(Collected data)
-*-*-

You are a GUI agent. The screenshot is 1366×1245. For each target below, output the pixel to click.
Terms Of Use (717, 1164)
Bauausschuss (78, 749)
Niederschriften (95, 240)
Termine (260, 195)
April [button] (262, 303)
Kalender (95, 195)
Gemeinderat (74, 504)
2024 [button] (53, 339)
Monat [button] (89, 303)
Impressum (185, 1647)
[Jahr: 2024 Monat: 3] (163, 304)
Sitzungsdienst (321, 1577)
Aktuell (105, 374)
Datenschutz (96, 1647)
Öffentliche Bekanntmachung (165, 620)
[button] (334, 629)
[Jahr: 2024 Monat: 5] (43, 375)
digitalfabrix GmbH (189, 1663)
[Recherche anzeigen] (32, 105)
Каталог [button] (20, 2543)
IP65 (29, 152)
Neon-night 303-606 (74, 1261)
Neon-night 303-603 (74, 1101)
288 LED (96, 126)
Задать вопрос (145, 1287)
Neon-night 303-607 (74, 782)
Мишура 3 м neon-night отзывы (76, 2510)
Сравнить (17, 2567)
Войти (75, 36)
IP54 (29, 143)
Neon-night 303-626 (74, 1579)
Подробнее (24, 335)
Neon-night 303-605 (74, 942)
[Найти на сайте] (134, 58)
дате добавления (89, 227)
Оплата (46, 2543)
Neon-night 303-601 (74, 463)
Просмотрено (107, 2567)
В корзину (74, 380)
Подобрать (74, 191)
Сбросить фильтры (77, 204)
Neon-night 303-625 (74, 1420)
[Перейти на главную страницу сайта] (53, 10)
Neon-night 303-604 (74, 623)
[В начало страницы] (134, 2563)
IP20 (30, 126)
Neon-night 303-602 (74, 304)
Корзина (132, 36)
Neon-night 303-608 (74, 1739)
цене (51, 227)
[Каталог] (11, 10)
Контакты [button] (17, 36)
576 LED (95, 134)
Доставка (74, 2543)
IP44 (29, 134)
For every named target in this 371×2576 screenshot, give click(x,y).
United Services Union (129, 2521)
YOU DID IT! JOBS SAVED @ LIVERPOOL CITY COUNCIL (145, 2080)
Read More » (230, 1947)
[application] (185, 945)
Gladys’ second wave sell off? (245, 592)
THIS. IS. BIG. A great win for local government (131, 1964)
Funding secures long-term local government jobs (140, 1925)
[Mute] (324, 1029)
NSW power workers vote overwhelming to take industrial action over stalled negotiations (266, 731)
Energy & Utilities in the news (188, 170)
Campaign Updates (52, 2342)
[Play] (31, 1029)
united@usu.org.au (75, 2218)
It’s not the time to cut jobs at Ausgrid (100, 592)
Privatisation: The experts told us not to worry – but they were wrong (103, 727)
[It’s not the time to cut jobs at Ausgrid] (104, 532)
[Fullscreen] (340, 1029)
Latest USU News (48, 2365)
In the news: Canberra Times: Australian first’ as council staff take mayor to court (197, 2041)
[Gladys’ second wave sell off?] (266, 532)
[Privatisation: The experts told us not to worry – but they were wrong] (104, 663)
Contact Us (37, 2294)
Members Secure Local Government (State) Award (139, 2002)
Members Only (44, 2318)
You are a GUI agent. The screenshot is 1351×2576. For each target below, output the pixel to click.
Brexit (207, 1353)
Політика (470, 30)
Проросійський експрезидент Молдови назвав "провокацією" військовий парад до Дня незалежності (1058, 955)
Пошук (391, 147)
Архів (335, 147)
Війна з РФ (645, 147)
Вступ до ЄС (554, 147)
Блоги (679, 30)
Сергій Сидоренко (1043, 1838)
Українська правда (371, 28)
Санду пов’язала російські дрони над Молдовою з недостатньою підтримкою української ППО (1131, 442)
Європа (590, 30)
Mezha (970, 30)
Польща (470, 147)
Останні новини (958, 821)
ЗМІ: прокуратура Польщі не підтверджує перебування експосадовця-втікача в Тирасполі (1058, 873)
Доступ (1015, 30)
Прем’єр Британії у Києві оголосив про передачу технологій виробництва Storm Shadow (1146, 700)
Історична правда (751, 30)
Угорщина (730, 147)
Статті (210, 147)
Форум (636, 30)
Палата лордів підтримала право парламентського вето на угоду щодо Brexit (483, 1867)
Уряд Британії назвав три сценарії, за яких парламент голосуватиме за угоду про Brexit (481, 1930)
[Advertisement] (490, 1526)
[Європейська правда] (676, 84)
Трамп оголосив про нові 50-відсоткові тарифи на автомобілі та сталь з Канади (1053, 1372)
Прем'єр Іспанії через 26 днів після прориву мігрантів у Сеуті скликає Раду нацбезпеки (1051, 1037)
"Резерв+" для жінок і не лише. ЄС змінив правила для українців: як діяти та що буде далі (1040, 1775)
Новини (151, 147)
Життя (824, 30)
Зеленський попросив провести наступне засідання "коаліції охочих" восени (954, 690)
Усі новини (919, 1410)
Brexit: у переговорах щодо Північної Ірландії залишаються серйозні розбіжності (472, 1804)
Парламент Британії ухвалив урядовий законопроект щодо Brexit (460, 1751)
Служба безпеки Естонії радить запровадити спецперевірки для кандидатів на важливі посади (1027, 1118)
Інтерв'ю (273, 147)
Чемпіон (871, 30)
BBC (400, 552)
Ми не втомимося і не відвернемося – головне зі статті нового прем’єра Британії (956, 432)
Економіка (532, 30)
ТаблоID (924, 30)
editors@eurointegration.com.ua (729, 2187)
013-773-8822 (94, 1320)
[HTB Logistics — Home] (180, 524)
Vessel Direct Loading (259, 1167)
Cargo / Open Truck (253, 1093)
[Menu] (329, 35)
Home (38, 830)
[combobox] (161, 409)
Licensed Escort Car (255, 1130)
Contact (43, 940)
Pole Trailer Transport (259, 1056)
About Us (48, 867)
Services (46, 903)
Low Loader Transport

-*-*-

__WORK REQUIRED__:
Of the entries above, repeat exactly the lines from the line with "Members Only (44, 2318)" through the line with "Польща (470, 147)", both of them included.

__RESULT FOR THIS EXERCISE__:
Members Only (44, 2318)
You are a GUI agent. The screenshot is 1351×2576. For each target below, output the pixel to click.
Brexit (207, 1353)
Політика (470, 30)
Проросійський експрезидент Молдови назвав "провокацією" військовий парад до Дня незалежності (1058, 955)
Пошук (391, 147)
Архів (335, 147)
Війна з РФ (645, 147)
Вступ до ЄС (554, 147)
Блоги (679, 30)
Сергій Сидоренко (1043, 1838)
Українська правда (371, 28)
Санду пов’язала російські дрони над Молдовою з недостатньою підтримкою української ППО (1131, 442)
Європа (590, 30)
Mezha (970, 30)
Польща (470, 147)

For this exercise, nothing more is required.